Texte à lire ::
Nantes – Exposition « Éloge de la sensibilité » – IV –

La nature morte au XVIIIe siècle

Je n’aime pas le terme français de « nature morte » et je lui préfère de beaucoup le vocable « Still Life » emprunté à la langue anglaise… la vie silencieuse

Dans la hiérarchie des arts, la peinture de nature morte était placé au plus bas de l’échelle, et pourtant c’est un genre qui dans sa variété et sa vitalité révèle une grande liberté d’expression

Chardin – « Comme l’air circule autour de ces objets » Diderot

Largillière, célèbre portraitiste en son temps s’est, tout au long de sa vie, adonné au genre de la nature morte en agrémentant ses tableaux de motifs de fleurs ou de fruits

Nicolas de Largillière – Nature morte avec instruments de musique
1695-1700

Rompant avec le genre des « Vanités », tradition du XVIIe siècle chargée de symboliques sur la prétention et les richesses matérielles, mais fortement attaché à la manière flamande de Rubens, Largillières restitue les objets dans une palette de coloris étincelants et un rendu palpable des matières

Le réalisme virtuose du peintre joue sur la sensation mais aussi sur la sensibilité cultivée du spectateur !

Données extraites ::

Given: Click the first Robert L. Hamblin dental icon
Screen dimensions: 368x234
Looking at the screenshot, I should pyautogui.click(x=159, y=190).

* * *

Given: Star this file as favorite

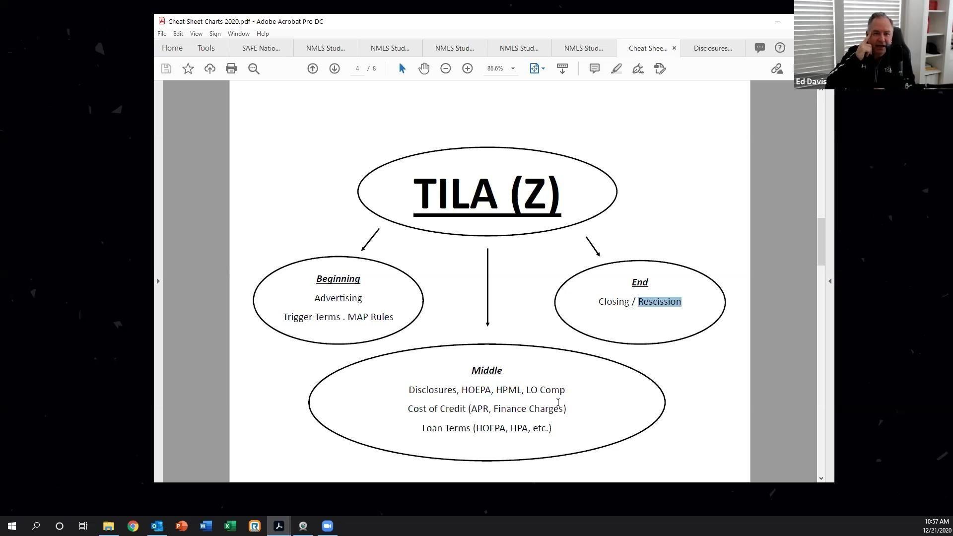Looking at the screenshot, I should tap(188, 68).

Exercices ::
1. D'après le texte sur la nature morte au XVIIIe siècle, à quel rang la peinture de nature morte était-elle placée dans la hiérarchie des arts ?
2. Citez le passage du texte sur la nature morte depuis « Nicolas de Largillière » jusqu'à « du spectateur ! » inclus.

Réponses aux exercices ::
1. Au plus bas de l'échelle.

2.
Nicolas de Largillière – Nature morte avec instruments de musique
1695-1700

Rompant avec le genre des « Vanités », tradition du XVIIe siècle chargée de symboliques sur la prétention et les richesses matérielles, mais fortement attaché à la manière flamande de Rubens, Largillières restitue les objets dans une palette de coloris étincelants et un rendu palpable des matières

Le réalisme virtuose du peintre joue sur la sensation mais aussi sur la sensibilité cultivée du spectateur !